▶ [What is required]:
Quote the part of the listing that opens with the line containing "The image size" and closes with the line containing "click(x=55, y=256)", including both of those lines.

+===+

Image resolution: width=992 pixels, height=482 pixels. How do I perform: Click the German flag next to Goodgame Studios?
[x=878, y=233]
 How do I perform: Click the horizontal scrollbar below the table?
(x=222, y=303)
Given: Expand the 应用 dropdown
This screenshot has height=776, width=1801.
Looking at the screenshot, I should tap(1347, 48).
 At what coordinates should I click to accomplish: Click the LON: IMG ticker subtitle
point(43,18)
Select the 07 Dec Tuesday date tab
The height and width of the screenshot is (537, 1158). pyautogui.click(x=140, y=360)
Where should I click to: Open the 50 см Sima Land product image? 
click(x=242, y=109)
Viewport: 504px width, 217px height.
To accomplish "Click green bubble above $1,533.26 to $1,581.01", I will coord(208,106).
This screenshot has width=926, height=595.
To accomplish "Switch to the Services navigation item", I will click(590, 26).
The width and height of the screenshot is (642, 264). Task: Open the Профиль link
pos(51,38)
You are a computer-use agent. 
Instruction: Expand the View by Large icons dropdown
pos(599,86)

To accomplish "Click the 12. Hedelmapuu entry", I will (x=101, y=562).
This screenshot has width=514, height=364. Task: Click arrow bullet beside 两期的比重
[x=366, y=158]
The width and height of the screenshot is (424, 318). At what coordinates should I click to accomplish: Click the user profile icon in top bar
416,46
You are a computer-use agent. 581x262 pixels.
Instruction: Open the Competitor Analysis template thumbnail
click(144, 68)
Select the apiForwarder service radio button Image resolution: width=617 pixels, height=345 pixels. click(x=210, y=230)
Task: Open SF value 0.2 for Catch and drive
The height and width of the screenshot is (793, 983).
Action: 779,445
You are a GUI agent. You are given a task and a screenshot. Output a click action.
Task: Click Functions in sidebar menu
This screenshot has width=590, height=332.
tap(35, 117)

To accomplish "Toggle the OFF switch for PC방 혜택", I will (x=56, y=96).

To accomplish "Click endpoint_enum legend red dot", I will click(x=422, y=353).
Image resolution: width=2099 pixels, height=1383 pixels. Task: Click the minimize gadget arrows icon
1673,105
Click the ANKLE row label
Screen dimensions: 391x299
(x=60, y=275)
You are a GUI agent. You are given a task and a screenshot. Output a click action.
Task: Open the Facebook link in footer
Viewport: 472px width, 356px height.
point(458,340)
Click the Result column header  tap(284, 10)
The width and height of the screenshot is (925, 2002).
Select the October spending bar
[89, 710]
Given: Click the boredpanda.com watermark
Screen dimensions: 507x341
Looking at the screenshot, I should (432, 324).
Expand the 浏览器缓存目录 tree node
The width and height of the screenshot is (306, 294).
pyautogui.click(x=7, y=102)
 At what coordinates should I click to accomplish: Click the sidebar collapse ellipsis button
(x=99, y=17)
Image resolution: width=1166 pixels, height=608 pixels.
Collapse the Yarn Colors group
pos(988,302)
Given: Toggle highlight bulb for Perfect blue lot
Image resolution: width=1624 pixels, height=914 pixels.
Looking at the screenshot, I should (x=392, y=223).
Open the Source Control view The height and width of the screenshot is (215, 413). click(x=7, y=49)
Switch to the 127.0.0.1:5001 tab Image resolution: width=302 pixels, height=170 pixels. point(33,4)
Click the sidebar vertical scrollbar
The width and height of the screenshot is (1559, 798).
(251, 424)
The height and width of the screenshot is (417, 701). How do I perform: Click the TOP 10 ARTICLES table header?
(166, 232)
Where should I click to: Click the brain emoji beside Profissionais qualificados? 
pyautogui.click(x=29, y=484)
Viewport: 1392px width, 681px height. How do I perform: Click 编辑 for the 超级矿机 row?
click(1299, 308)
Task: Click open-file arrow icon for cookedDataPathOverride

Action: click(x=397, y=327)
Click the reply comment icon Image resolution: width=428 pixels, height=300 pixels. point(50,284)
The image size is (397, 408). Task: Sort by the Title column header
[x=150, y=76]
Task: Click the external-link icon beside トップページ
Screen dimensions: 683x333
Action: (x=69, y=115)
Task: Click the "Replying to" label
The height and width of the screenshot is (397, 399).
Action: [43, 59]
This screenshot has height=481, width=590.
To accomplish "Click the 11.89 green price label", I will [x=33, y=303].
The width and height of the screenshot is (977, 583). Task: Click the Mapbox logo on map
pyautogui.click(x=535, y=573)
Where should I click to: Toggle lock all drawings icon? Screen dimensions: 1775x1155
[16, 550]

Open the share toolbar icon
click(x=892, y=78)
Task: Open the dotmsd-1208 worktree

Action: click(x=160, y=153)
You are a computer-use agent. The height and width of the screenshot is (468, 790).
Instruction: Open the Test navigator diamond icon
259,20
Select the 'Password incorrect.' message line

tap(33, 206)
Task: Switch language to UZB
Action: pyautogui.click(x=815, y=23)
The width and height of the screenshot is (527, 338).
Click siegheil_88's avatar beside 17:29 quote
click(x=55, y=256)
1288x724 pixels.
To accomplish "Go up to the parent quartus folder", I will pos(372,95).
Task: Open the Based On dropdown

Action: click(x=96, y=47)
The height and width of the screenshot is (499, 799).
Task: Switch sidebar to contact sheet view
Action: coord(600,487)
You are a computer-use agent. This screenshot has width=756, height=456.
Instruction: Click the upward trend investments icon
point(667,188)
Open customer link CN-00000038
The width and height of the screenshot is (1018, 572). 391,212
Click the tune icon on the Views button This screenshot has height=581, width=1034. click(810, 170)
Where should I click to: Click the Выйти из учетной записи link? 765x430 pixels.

+===+

▶ [Task result]:
The image size is (397, 408). Task: Sort by the Title column header
[x=150, y=76]
Task: Click the external-link icon beside トップページ
Screen dimensions: 683x333
Action: (x=69, y=115)
Task: Click the "Replying to" label
The height and width of the screenshot is (397, 399).
Action: [43, 59]
This screenshot has height=481, width=590.
To accomplish "Click the 11.89 green price label", I will [x=33, y=303].
The width and height of the screenshot is (977, 583). Task: Click the Mapbox logo on map
pyautogui.click(x=535, y=573)
Where should I click to: Toggle lock all drawings icon? Screen dimensions: 1775x1155
[16, 550]

Open the share toolbar icon
click(x=892, y=78)
Task: Open the dotmsd-1208 worktree

Action: click(x=160, y=153)
You are a computer-use agent. The height and width of the screenshot is (468, 790).
Instruction: Open the Test navigator diamond icon
259,20
Select the 'Password incorrect.' message line

tap(33, 206)
Task: Switch language to UZB
Action: pyautogui.click(x=815, y=23)
The width and height of the screenshot is (527, 338).
Click siegheil_88's avatar beside 17:29 quote
click(x=55, y=256)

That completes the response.